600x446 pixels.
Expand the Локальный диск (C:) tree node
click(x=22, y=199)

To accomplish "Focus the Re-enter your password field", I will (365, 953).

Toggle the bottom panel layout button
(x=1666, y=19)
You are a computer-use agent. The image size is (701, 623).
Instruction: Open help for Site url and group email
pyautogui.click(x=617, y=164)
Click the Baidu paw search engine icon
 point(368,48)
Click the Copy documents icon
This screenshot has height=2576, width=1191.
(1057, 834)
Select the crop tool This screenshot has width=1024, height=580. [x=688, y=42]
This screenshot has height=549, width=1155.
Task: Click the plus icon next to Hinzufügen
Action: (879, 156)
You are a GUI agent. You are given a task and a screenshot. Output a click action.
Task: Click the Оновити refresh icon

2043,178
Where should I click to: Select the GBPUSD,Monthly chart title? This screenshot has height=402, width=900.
=-=-=
**Work required**: State how many lines of the records contain the word "screenshot", giving only the number.

**Correct answer**: 5